◆ **EXERCISE INSTRUCTIONS**: Switch "screenshot" to "screen capture" in the entries from the line with "You are a GUI" through the end of the entries, and give back only those lines with nothing else changed and the pictures left out.
___ DATASET RECORDS ___
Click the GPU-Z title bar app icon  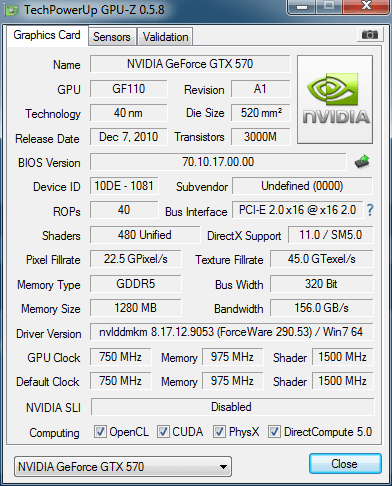pos(12,10)
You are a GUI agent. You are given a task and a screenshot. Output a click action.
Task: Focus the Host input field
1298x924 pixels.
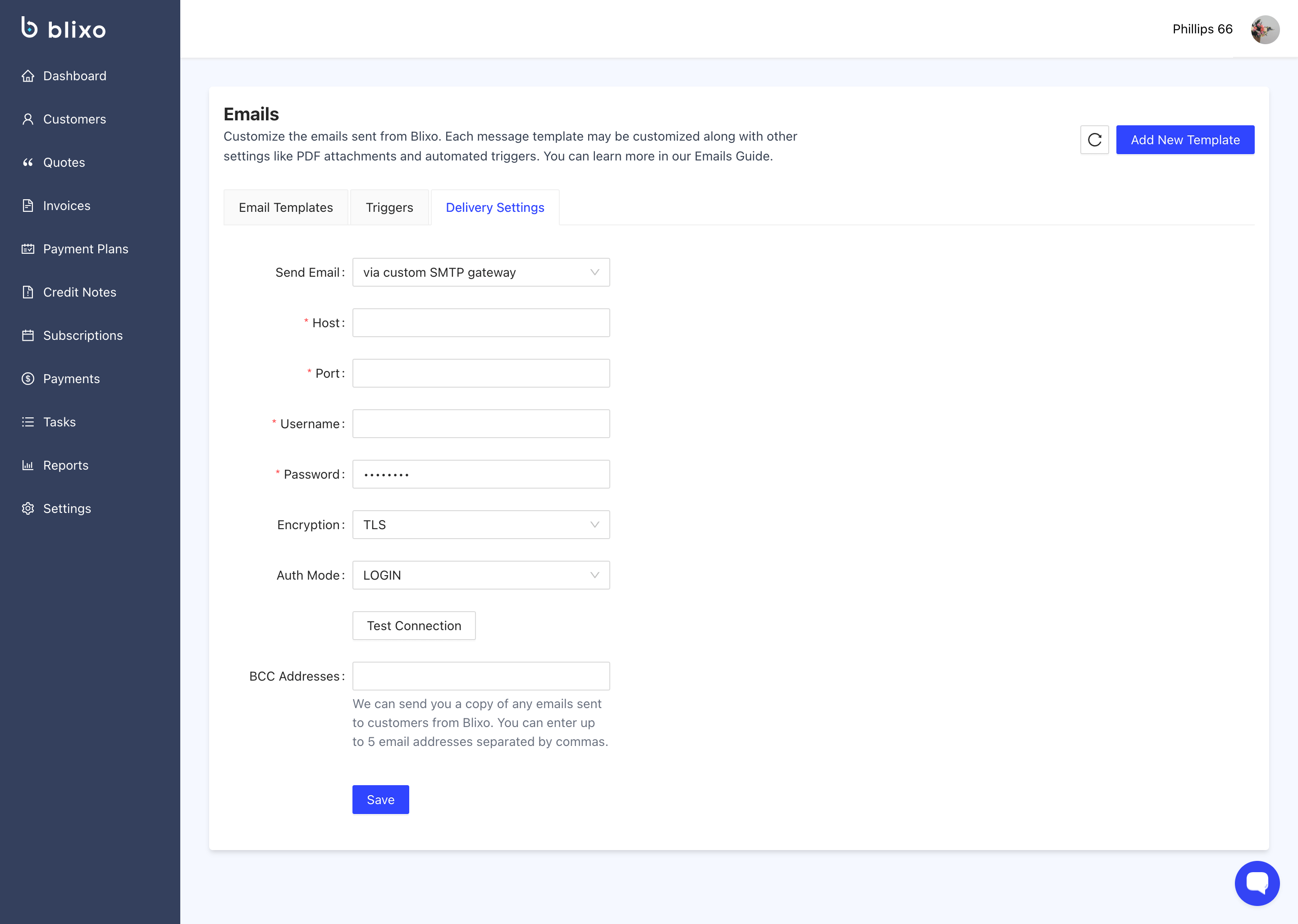pyautogui.click(x=480, y=323)
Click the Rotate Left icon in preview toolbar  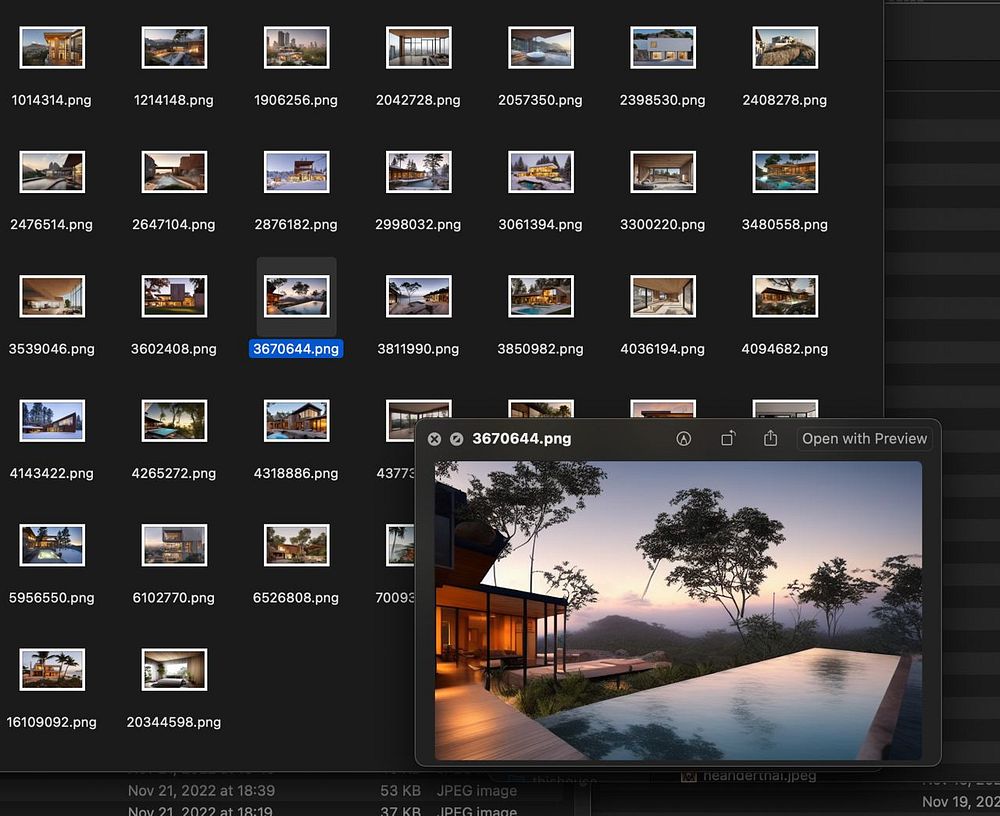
___
◆ **EXERCISE RESULT**:
You are a GUI agent. You are given a task and a screen capture. Output a click action.
Task: Focus the Host input field
1298x924 pixels.
pyautogui.click(x=480, y=323)
Click the Rotate Left icon in preview toolbar  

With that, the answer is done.